Over the summer, seniors Ryder Hendon, Syl Brundige and around 10 of their friends were brainstorming ideas of how to enjoy their senior year between the stress of college applications and senior papers when someone threw out the idea of a recreational soccer team. Most of the group had either played soccer before or are current soccer players, so they knew they could all enjoyed the sport and pull off some wins.
Thus, Project FC was born.
The friends formed the coed, recreational soccer team as a fun and low-pressure team intentionally without the rigors of club and school soccer that so many are used to.
They had the players — the entire friend group, plus Ryder’s sophomore brother Hank and his friend sophomore Barrett Tegtmeier — but the paperwork provided by the Brookside Recreational Soccer League required one more thing: a coach.
Syl’s mom Shari Brundige was the perfect candidate. She supported Syl through youth soccer more than 10 years prior, so when he asked her, it fondly reminded her of his soccer days in elementary school. But after six years of playing on club soccer teams, Syl got burnt out due to tough coaches and rigorous, demanding schedules and eventually quit.
So when he went up to her and asked if she would coach the team, it was a no-brainer for Shari.
“When he was three and started playing, soccer was all he thought about and he could not wait for [his game on] Saturday, and if it was raining and it got canceled, he would just cry,” Shari said. “It was kind of like this full-circle thing, coming back his senior year. Like that little boy playing soccer again, he had that enthusiasm for Saturday like he did when he was a little kid.”
Now with a coach and players, Project FC was ready to go for their first game of the season.
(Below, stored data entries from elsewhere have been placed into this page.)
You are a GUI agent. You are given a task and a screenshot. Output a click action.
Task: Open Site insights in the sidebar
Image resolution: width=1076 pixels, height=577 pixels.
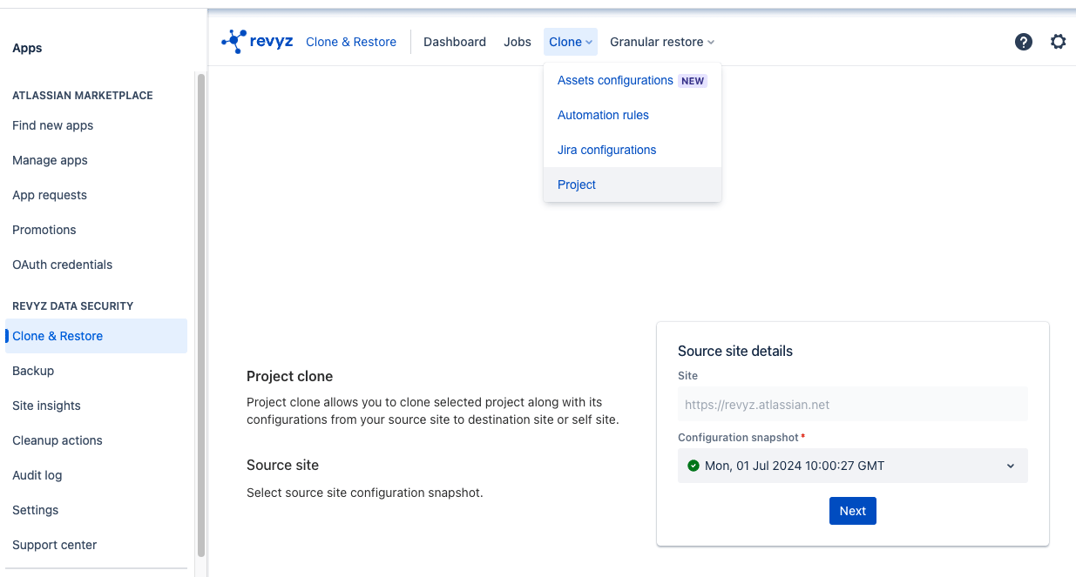pyautogui.click(x=46, y=406)
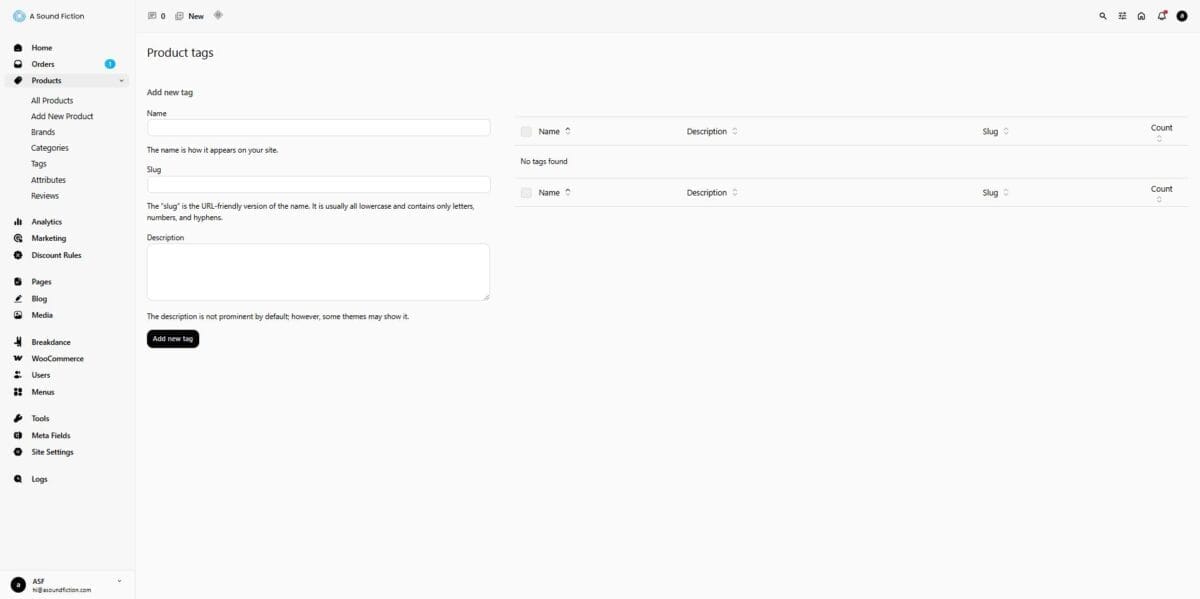Click the user avatar in top bar
Screen dimensions: 1200x599
coord(1181,16)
During the team’s season opener against the Dodging Coeds, they won 10-0. The highlight of the game was senior Charlie Muehlberger’s headfirst slide into the ball to knock it into the goal, which Shari compared to a cue stick hitting a billiards ball.
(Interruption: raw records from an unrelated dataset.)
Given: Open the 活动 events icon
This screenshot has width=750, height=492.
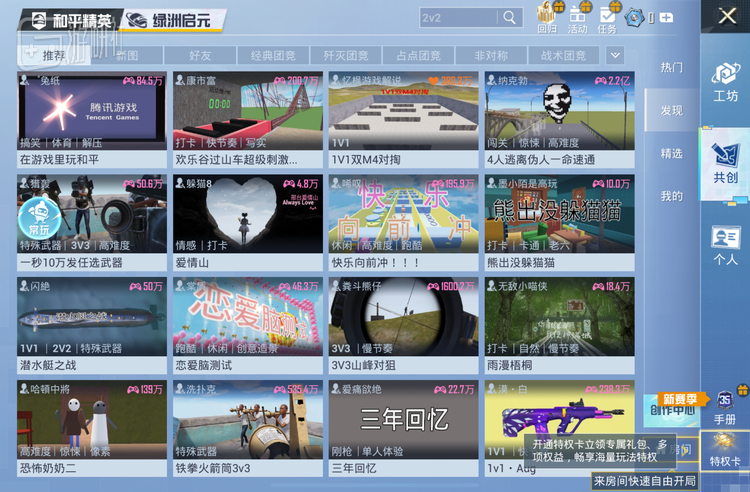Looking at the screenshot, I should 577,18.
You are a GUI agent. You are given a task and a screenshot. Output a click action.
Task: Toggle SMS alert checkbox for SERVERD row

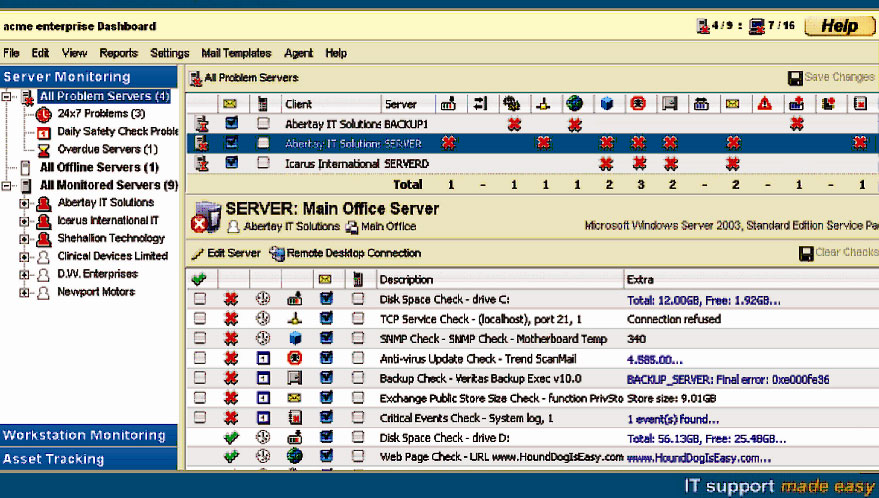coord(263,163)
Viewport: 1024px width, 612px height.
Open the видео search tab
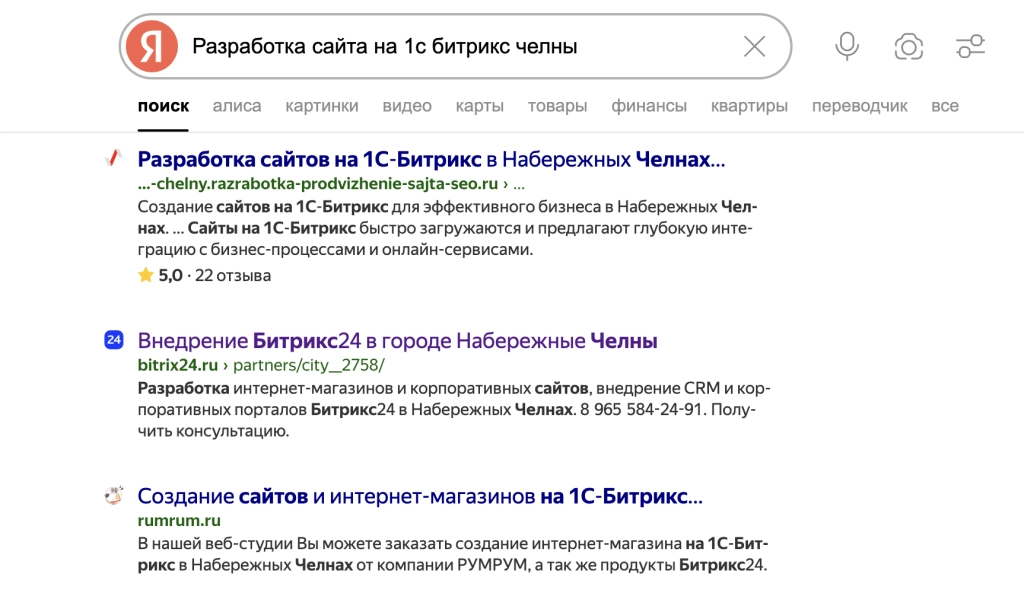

Two months, five games, a few casual practices at the Indian Hills soccer field and a handful of orange slices later, the team had reached their last game of the season — or games, rather. They had a doubleheader scheduled for Oct. 28. The only problem? It was below freezing and rainy for both games.
On Friday night, Hank was nervously tracking the storm by refreshing his weather app every five minutes and saw that it was being forecasted earlier and earlier until he was almost positive the game would be rained out the next morning. Spoiler alert: it wasn’t.
“It was super cold and wet [during] the first game, just nonstop rain,” Hank said.
It was looking good for Project FC, and most members were still making jokes and messing around despite the bitter cold. Syl took advantage of the rain, and commemorated every goal with a celebratory 20-yard slide across the slippery turf field. After four more goals — and four more slides — the team managed to pull off the win in tough conditions.
“It was like 20º and it was raining, so everybody was freezing, I couldn’t even feel my hands at all,” Barrett said. “But it still was super fun.”
But after sprinting around the soggy field in the freezing cold, seven of the players couldn’t take it anymore and left. They were positive the second game would be canceled due to the weather. Another spoiler alert: it stillwasn’t.
“It felt like the coldest I’ve ever been,” senior Drew Trucksess said.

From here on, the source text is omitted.